A Comprehensive Framework for Cybersecurity in Identity and Access Management Systems
DOI:
https://doi.org/10.47363/JMCA/2024(3)E140Keywords:
Identity and Access Management, Trust Score, Cyber Water Swarm Optimization, Deep Hill Prophet Learning StrategyAbstract
In today’s increasingly complex digital landscape, financial organizations in both the public and private sectors are recognizing the essential role of Identity and Access Management (IAM) technology to fulfil mission-critical objectives. IAM systems are fundamental for securing access to sensitive resources across diverse, heterogeneous technology environments while adhering to stringent regulatory compliance requirements. A well designed identity management system is not only crucial for protecting user privacy and sensitive data but also enables seamless information sharing between different public and private sector entities, thus enhancing the efficiency and security of today’s public service delivery. This study introduces an advanced security framework incorporating a hash-based data security algorithm that provides a robust mechanism for securely storing financial data. The proposed framework integrates this algorithm with a cyber water swarm optimization-based IAM technique, with deep hill prophet learning strategy which dynamically manages user identities and access rights by calculating a unique trust score for each user. The trust score is determined by evaluating various behavioural and contextual factors, enabling the system to adaptively control access based on user reliability and risk level. Users with higher trust scores are granted access to sensitive financial information, which they can retrieve using a secret encryption key provided by the system, ensuring that data remains secure even in the event of unauthorized access attempts.
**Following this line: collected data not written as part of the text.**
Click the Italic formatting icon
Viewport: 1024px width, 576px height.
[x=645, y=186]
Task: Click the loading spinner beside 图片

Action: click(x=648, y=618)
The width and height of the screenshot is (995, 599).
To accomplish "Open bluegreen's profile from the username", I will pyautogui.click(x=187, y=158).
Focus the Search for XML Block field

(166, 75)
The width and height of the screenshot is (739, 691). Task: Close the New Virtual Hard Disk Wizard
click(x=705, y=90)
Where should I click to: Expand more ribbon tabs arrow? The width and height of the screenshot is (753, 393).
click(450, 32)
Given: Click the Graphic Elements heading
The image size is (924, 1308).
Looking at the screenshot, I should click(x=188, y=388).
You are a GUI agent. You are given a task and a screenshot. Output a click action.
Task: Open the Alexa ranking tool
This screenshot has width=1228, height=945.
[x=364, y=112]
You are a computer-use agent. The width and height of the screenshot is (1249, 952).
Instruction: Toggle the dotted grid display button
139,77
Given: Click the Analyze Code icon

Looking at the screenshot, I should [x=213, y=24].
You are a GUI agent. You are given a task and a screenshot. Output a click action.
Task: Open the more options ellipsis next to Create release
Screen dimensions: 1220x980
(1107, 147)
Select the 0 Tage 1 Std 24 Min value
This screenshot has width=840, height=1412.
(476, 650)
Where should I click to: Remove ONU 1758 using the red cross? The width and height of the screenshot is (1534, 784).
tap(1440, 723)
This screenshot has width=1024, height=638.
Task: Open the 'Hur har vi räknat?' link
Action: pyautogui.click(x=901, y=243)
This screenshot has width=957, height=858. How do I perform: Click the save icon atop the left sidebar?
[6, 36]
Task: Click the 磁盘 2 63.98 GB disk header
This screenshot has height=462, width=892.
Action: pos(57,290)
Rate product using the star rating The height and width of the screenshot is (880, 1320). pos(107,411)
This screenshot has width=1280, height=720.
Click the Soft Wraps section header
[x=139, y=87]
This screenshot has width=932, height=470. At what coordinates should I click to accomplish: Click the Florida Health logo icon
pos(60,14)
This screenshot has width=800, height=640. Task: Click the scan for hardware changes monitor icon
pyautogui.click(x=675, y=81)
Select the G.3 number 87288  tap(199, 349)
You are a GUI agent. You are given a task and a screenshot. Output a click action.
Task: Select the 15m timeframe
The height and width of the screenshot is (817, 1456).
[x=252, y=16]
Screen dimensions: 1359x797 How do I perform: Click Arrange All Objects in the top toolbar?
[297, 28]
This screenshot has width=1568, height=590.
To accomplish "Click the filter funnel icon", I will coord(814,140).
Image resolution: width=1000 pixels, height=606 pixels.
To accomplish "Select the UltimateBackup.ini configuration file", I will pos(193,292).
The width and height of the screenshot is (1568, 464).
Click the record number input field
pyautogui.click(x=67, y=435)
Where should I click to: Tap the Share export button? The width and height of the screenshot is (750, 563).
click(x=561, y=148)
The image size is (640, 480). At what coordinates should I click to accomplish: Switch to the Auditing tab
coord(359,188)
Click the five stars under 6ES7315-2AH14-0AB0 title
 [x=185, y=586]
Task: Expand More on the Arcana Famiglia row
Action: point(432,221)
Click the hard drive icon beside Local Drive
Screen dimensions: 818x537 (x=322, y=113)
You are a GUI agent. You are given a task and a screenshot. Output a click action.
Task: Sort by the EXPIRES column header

To validate the proposed system, a real time dataset was utilized to simulate authentic financial transaction scenarios, serving as input for the suggested IAM mechanism. This dataset enabled testing under realistic conditions, highlighting the system's ability to handle live data flows while maintaining secure and efficient access management. The entire experimentation process was conducted within the MATLAB environment, which provided the computational resources needed for modelling, simulation, and analysis of the IAM framework's effectiveness. The findings from this study demonstrate that the integration of advanced hashing techniques with cyber water swarm optimization for IAM offers a scalable and secure approach for modern financial organizations, reinforcing the value of AI-driven identity management in protecting against evolving cyber threats.